··· ТЕКСТ УПРАЖНЕНИЯ ···

Отметим парадоксальность дизъюнкции «Я» (мертвого) и греха (живого). Она означает, что грешу отнюдь не я, но «но живущий во мне грех»: «Грех, взяв повод от заповеди, обольстил меня и умертвил ею» Грех как таковой не интересует Павла, которого можно считать кем угодно, только не моралистом. Важна лишь его субъективная позиция, его генеалогия. Грех есть жизнь смерти. Это то, на что способен закон, и только он один. Платою становится то, что жизнь постановляется на место смерти лишь под видом «Я».
Предельная напряженность всего этого текста проистекает из того, что Павел пытается здесь сказать об эксцентричности субъекта, найти хитроумную форму для выражения его разделения. Так как субъект жизни помещается на место смерти и наоборот, то из этого следует, что знание и воля, с одной стороны, и дело, поступок - с другой, полностью разделяются. Именно в этом состоит эмпирически наблюдаемая сущность существования под законом Эту эксцентричность, кстати, можно сопоставить с лакановской интерпретацией соgito(там, где я мыслю, я не существую, а там, где существую, -не мыслю).
Сделаем небольшое обобщение. Человеком закона для Павла является тот, у кого дело отделено от мысли. Таково следствие обольщения заповедью. Фигура субъекта, в котором разделение производится между мертвым «Я» и невольной автоматизацией живого желания, является для мысли фигурой бессилия. Грех, по существу, есть меньший проступок, чем неспособность живой мысли предписать действие. Мысль под влиянием закона растворяется в бессилии и в умствовании, поскольку субъект (мертвое «Я») расщепляет безграничную силу, каковой является живой автоматизм желания.
Теперь перейдем к теореме 3.
Теорема 3. Закон есть то, что конституирует субъекта как бессилие мысли.

··· ПРЕДОСТАВЛЕННЫЕ ЗАПИСИ ···

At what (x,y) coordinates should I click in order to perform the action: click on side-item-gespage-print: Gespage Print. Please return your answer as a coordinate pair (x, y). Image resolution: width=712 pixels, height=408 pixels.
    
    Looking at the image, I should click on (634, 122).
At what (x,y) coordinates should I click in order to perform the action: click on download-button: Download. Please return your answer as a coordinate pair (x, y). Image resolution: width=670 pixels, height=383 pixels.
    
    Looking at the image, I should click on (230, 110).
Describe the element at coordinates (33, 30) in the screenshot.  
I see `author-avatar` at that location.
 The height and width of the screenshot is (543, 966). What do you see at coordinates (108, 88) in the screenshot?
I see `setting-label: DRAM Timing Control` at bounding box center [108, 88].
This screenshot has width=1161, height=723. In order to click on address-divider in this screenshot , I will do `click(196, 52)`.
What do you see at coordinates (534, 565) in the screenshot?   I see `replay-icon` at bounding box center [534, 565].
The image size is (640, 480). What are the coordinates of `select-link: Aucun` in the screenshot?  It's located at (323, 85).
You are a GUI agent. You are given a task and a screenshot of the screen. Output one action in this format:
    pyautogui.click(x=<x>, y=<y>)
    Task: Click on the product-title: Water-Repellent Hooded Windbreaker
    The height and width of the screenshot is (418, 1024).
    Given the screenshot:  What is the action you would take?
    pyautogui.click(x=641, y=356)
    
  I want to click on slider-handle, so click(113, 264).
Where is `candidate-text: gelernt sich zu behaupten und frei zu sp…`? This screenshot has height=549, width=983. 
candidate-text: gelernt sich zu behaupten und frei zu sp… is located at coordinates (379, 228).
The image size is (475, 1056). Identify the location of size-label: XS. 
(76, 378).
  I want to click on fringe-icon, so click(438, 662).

···

__ЗАДАНИЕ 1__. Замените «Identify the location of» на «Find the position of» в записях на участке от строки, содержащей «The image size is (475, 1056).», до конца записей и приведите этот участок целиком, ничего больше не меняя.
__ЗАДАНИЕ 2__. Допишите продолжение текста о законе и грехе у Павла, начав сразу после его последней фразы.
Эти записи никак не связаны с текстом.

__ОТВЕТ 1__.
The image size is (475, 1056). Find the position of size-label: XS. 
(76, 378).
  I want to click on fringe-icon, so click(438, 662).

__ОТВЕТ 2__.
Но закон - это, прежде всего, сила предписания буквы. Известна страшная формула из Второго послания к Коринфянам (3,6-7): «Буква убивает, а дух животворит, to gramma apokteinei, to depneuma zoopoiei. За ней следует уточнение о «служении смертоносным буквам, начертанном (en grammasin) на камнях». Буква умерщвляет субъекта ровно настолько, насколько она отделяет мысль от всякой силы.
«Спасение» можно было бы обозначить и так: мысль способна не быть обособленной от дела и от силы (Павел говорит так: жизнь оправданная или оправдание). Спасение происходит тогда, когда разделенная фигура субъекта удерживает мысль в силе деяния. Я называю это «процедурой истины».
Итак, мы подошли к следующей теореме.
Теорема 4. Нет буквы спасения или буквенной формы процедуры истины.
Это означает, что буква приходит только от автоматизма, от расчета. И наоборот: нет расчета, кроме как от буквы. Нет исчисления, кроме как от смерти. Всякая буква слепа и руководит слепым.
Когда субъект под буквой или буквален, он предстает как разъединение автоматизма деяния и бессилия мысли.
Если разрушение этого разъединения называется «спасением», то ясно, что спасение приходит без закона, сбрасывая цепи бессилия и автоматизма.
Важно понять и принять антидиалектику спасения и греха. Спасение есть разнуздание субъективной фигуры, имя которой - «грех». Мы видели, что грех есть субъективная структура, а не дурной поступок. Грех - это не что иное, как перестановка местами жизни и смерти под влиянием закона. Именно поэтому, не нуждаясь в замысловатой доктрине первородного греха, Павел мог с легкостью сказать, что мы во грехе. Когда спасение деблокирует субъективный механизм греха, это разнуздание оказывается выходом субъекта из под власти буквы.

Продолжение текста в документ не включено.